Desolation has its origins in the Latin solus (noun desolare) with meanings connected to devastation, deprivation of comfort, abandonment and loneliness. It too has meanings that relate to both psychological and physical contexts … a personal feeling of abandonment (isolation) and to a landscape that has been devastated.
In addition, the concept of solastalgia has been constructed such that it has a ghost reference or structural similarity to nostalgia thereby ensuring that a place reference is imbedded.
Hence, solastalgia has its origins in the New Latin word ‘nostalgia’ (and its Greek roots nostos and algos), however, it is based on two Latin roots, ‘solace’ and ‘desolation’, with a New Latin suffix, algia or pain, to complete its meaning.
Solastalgia is the pain or sickness caused by the loss or lack of solace and the sense of desolation connected to the present state of one’s home and territory.
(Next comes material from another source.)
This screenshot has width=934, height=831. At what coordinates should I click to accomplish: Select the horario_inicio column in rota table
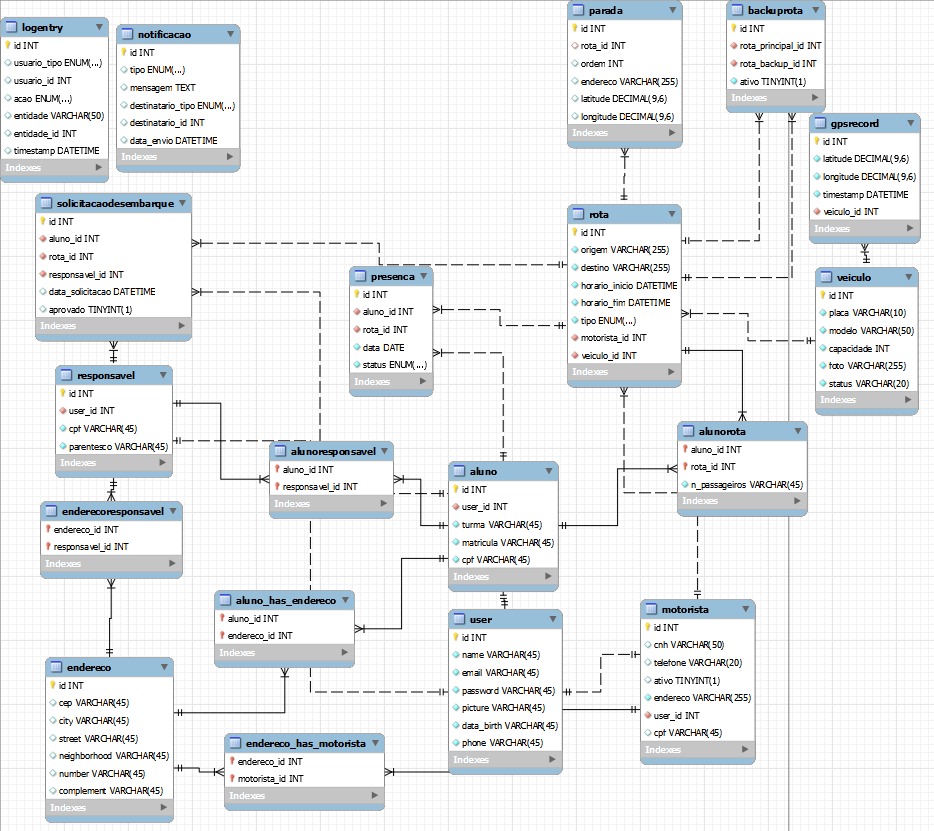(x=628, y=285)
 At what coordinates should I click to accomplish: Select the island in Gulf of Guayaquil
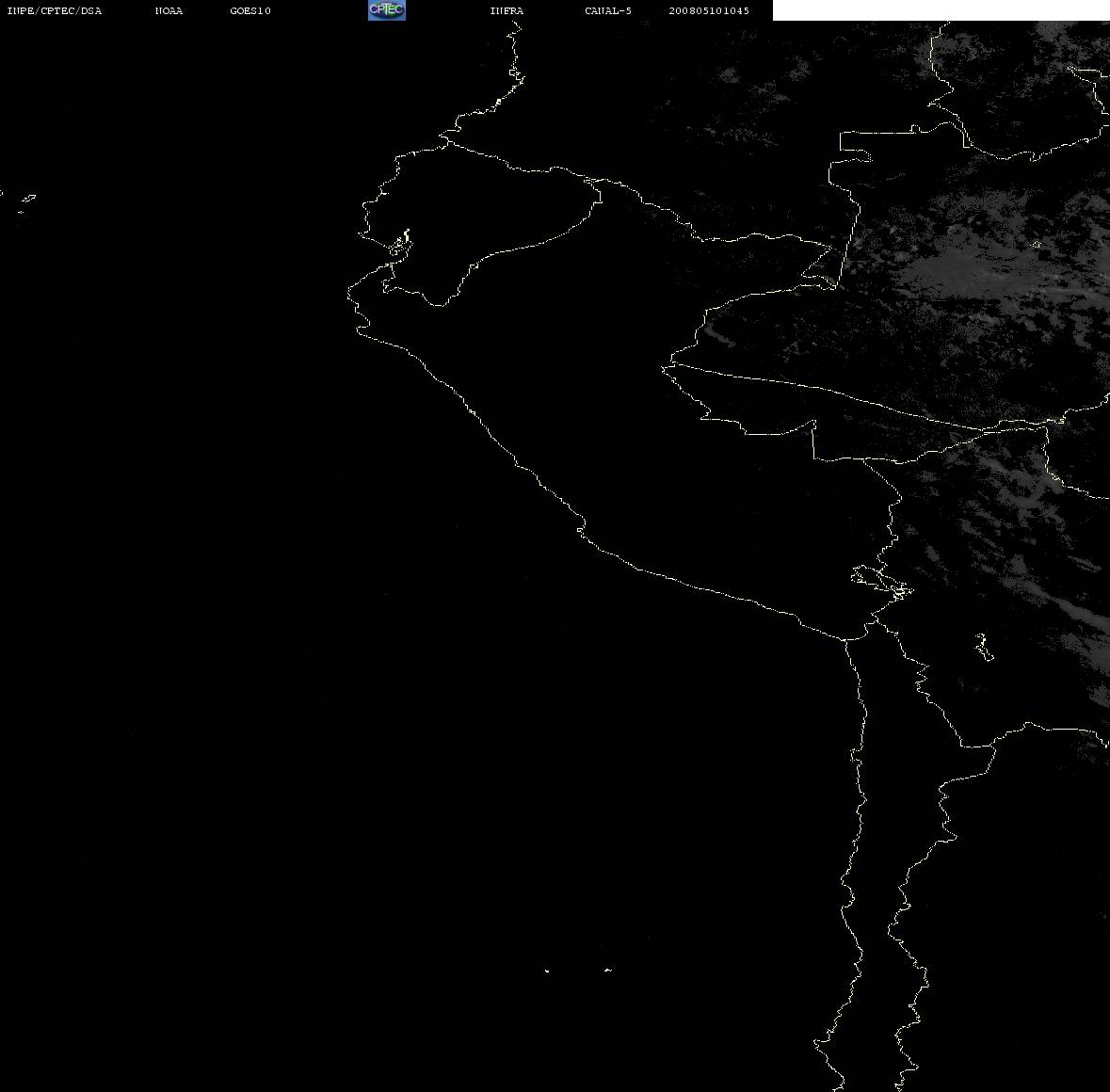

It is the 'lived experience' of negative environmental change. It is the homesickness you have when you are still at home. It is that feeling you have when your sense of place is under attack. While I claim responsibility for creating the concept of solastalgia and its meaning, I am aware that that the existential experience underlying it is not new ... only that it is newly defined in English (but possibly represented in many other languages). The experience of solastalgia might well be ancient and ubiquitous and under the impact of relentless environmental change, ecosystem distress and climate chaos, it may well become much more common. It is my sincere hope that the negative experience of solastalgia can be overcome by the restoration of ecosystem and human health via every form of creative enterprise at our disposal.